Updated information: I don't have a odometer on this so my mileage is a list in a maintenance journal that comes from my gps tracker. I was only counting the second page which is what I've done over the past 3 years. Since 2005 the engine has a total of 96000 miles. Guess that increases the chance of these rings/cylinders being worn.
 
Reason for the new heads is that someone already helicoiled this one and it cracked and spit out the helicoil. The Crack is between a valve and the spark plug so I went with some higher quality heads. (Cb)*

Just an informed? guess here but..... you've been leaking hot combustion gasses via the crack in the head from the spark plug area into the valve area---- this hot combustion gas has heated the oil and cooked it to coke (think hot turbocharger and stopping the engine without a cool down) What you're seeing on the plate is the chunks that the screen "filtered" out. Swap out the heads as you've been leaking a while ---- at least long enough that the erosion finally weakened the spark plug threads enough that they couldn't hole the plug in any more!

To do ->
Retype the passage from the post about the cracked engine head, starting with "Updated information: I" and going on through "rings/cylinders being worn.". This material was taken from a separate source.

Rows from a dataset

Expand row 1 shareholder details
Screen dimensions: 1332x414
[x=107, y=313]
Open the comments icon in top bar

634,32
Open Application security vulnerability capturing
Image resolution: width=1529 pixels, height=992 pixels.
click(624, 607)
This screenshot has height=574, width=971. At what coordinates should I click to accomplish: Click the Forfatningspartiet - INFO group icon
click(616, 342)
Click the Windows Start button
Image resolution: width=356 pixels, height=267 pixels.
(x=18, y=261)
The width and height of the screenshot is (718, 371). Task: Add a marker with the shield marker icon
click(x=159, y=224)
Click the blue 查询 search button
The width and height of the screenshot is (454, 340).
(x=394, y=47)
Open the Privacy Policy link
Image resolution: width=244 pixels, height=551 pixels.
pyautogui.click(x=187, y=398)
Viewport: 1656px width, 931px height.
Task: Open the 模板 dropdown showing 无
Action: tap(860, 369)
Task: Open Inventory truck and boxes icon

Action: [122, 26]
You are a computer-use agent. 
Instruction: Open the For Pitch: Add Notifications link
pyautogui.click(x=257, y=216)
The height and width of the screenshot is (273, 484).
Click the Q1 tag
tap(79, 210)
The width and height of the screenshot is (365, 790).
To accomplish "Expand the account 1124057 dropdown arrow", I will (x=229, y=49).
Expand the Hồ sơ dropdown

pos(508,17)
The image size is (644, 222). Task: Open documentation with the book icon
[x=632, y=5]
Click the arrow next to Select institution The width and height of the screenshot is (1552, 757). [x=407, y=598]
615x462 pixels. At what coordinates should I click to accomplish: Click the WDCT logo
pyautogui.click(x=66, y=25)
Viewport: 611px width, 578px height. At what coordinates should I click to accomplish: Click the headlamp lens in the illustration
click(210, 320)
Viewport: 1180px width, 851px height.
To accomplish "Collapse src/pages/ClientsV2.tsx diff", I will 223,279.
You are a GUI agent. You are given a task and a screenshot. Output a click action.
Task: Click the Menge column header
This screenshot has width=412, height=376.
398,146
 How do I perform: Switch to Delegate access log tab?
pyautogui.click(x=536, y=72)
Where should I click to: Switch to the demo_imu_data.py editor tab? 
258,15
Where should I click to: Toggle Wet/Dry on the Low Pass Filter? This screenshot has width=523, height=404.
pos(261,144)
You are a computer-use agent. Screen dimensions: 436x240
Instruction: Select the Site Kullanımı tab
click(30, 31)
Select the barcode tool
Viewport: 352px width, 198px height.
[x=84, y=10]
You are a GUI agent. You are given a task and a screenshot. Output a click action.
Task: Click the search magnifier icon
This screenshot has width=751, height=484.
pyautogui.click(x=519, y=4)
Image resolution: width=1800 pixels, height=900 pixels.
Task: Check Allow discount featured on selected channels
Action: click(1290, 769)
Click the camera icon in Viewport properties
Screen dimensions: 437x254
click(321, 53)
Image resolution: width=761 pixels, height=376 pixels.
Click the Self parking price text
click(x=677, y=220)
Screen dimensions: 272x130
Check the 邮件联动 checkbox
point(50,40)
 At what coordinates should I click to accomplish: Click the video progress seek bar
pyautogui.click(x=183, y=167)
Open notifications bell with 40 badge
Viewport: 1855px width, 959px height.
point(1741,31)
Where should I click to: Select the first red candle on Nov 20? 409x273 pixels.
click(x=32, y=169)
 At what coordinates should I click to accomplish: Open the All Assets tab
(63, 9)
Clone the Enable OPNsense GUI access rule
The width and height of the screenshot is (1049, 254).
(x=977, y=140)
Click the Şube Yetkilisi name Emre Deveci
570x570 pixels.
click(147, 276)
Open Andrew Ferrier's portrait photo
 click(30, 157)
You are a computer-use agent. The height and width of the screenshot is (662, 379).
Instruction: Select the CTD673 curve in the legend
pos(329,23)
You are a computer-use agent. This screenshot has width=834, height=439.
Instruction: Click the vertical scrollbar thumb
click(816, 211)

Answer for this exercise ->
Updated information: I don't have a odometer on this so my mileage is a list in a maintenance journal that comes from my gps tracker. I was only counting the second page which is what I've done over the past 3 years. Since 2005 the engine has a total of 96000 miles. Guess that increases the chance of these rings/cylinders being worn.